Julia se repetía la letra de aquella canción una y otra vez, intentando buscar la manera de encontrar la felicidad. Su hija la hacía inmensamente feliz, eso no lo dudaba. Pero faltaba algo o, más bien, sobraba algo, algo que parecía que la estaba estrangulando día a día, que le impedía desplegar sus alas y volar libre. Algo que sabía dónde se encontraba, pero no sabía de qué forma podía deshacerse de esa losa.
Julia vivía sumida en el más oscuro de los silencios. Sólo con su pequeña volvía a recobrar la energía y vitalidad que a veces creía perdidas. Era su pequeña la que le daba la fuerza necesaria para seguir adelante, para seguir aguantando.
Había intentado en muchas ocasiones (miles, por no decir infinitas) hablar del tema. Pero el poco interés de la otra parte, la desgana por escucharla, el ponerse a la defensiva e ir de víctima mientras ella trataba de explicarse, hacían que Julia optara ahora por guardar silencio. Explicarse ya no servía de nada, era como intentar traspasar un muro infranqueable.
Esa persona a la que tanto había querido, por la que tantas cosas había sacrificado, una vez le había dicho que su relación era como una planta, que había que regar a menudo para que no se marchitase. De eso hacía ya muchos años. Pero esta noche Julia recordaba muy bien esas palabras, pues pensó que en realidad, aquella planta había crecido en el más extenso de los desiertos. Su relación se había forjado con fuego intenso en sus inicios, que muy pronto se convirtió en largos silencios, en monotonía, en rutina, en desgana, en no tener nada en comun, en dos corazones fríos que caminan juntos pero en sentidos opuestos y que, irremediablemente, se alejan cada vez más.

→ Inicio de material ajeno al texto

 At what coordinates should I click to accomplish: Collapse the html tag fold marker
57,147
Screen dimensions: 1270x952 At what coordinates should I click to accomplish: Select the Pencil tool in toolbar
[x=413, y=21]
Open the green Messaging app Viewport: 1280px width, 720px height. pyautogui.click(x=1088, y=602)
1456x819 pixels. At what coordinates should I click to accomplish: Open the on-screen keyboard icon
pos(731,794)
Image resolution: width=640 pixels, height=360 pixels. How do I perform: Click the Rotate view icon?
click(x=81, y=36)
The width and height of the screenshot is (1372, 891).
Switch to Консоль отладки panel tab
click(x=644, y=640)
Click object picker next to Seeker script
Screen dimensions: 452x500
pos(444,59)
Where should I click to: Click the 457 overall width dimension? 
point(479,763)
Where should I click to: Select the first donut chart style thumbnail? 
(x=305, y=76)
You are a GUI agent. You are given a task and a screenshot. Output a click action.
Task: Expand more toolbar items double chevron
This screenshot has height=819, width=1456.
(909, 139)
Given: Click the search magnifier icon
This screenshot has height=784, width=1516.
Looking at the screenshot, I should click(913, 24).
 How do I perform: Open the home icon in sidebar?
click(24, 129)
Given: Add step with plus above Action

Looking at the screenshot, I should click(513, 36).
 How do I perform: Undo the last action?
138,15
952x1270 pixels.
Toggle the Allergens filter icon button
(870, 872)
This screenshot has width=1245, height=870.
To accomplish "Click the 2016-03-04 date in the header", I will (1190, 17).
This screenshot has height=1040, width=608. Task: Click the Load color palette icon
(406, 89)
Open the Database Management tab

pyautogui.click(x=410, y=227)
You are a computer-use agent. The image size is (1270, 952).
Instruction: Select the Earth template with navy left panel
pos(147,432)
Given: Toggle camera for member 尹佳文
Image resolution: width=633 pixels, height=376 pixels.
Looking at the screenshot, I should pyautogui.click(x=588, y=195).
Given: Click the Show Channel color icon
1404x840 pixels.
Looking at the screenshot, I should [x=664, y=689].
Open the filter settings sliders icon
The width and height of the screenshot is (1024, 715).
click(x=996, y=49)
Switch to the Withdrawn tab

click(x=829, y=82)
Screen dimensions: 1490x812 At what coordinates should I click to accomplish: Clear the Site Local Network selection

Julia pensaba a quién podía pedir ayuda, pero no podía. Quien podía ayudarla no aguantaría tanto dolor, pues no estaban pasando por momentos demasiado buenos. Y Julia no quería que volvieran a sufrir por su culpa. Ya lo había hecho una vez, cuando se fue a vivir con su ahora marido muy lejos, lejos de donde lo había hecho siempre, y en unas condiciones llamémosle inapropiadas. Julia no podía permitir que de nuevo sus padres revivieran fantasmas del pasado. Y tampoco quería escuchar un "eso ya me lo esperaba", "ya te lo advertí" o algo similar, pues nadie sabía lo que en realidad estaba sucediendo, sólo Julia llevaba esa pesada carga.
Su pequeña se movió de repente, buscando una vez más su pecho en la noche. Julia se lo ofreció contenta, alejando temporalmente los malos pensamientos que agriaban su carácter a diario, para dar paso al sentimiento tan gratificante de ser madre. Acarició suavemente la cabeza de su pequeña mientras ésta volvía a quedarse dormida y, de nuevo, volvió a cantar en silencio aquel estribillo y a repasar, verso a verso, cada estrofa que tan bien reflejaba sus sentimientos, soñando con un mañana mejor.